Formerly of Indianapolis, the couple is visiting churches in search of a new church home. They saw the Church in a Bar advertised in a tourist magazine.
“It’s very different,” Hershey said. “The sermon was good.”
Sherry Crosby, 52, is a new church regular. She has been attending services at the Cell Block for the past five weeks, since church leaders got her off the street and into a motel room until space became available at the Community of Caring shelter.
Crosby had been living with her boyfriend, then lived in a car and later on the street after her boyfriend was jailed.
“I couldn’t pay the rent,” Crosby said. “The people here don’t just preach. They take care of people. When I needed help, they got me a hotel room for a week. They’re real nice people.
“And the music is great.”
The music, including vocals, guitar and keyboard, is by site leader Paul Macosko, Bill Burdick, Dawn Wisniewski and Rob Morrison. Kerr’s wife, Jennifer, also participates in the music ministry.
Hymn lyrics are projected onto a large screen so that the congregation can sing along.

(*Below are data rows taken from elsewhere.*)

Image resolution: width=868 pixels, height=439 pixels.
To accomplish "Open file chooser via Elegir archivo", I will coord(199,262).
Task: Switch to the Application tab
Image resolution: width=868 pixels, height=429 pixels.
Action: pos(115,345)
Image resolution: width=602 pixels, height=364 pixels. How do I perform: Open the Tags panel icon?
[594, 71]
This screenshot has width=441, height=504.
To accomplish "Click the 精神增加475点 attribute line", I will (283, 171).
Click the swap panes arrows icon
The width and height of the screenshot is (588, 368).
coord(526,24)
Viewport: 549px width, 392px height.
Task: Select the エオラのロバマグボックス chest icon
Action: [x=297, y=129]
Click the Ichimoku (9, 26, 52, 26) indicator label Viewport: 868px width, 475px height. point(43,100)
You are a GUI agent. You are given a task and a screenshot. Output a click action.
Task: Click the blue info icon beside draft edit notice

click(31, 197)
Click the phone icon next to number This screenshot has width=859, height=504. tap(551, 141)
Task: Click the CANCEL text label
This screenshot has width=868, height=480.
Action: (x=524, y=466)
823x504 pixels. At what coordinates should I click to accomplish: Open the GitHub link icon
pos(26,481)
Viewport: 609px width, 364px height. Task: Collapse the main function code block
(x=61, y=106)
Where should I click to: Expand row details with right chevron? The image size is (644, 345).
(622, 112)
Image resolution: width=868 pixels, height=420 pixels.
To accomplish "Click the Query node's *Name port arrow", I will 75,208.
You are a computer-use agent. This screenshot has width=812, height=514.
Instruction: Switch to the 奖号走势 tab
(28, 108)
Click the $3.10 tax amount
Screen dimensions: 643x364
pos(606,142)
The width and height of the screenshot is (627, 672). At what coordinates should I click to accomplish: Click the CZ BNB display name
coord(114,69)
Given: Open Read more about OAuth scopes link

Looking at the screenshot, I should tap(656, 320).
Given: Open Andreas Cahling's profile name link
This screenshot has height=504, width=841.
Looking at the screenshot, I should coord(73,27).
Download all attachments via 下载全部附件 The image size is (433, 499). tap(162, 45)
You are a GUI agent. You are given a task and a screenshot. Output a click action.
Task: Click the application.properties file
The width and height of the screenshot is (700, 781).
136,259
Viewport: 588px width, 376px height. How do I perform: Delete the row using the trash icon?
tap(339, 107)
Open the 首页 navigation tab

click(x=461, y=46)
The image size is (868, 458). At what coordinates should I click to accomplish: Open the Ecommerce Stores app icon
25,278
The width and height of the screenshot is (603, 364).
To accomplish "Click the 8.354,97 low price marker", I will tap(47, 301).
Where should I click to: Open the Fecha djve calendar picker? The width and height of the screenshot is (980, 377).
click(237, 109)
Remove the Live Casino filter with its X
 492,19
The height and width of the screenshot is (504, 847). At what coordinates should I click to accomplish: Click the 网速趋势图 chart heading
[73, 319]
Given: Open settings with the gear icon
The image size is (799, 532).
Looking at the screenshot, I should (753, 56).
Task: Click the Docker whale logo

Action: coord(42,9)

Church in a Bar has no hymnals. It does have an offering basket — an actual basket on the floor in front of the rows of plastic seats. The basket isn’t passed. People who want to give put their money into the basket before or after the service.
Kerr isn’t bothered by the sometimes minimal offerings.
McLane Church, with a congregation of about 1,200 at its main site in Edinboro, funds expenses in Erie and at another satellite site in Union City — including meals after each service — from its benevolent fund. The fund, largely from a dedicated Christmas offering, totaled $100,000 in 2009, Kerr said.
Edinboro church volunteers last week served up chili, homemade breads, salad and nonalcoholic beverages from the Cell Block bar. Almost everyone attending the Sunday service stayed to eat.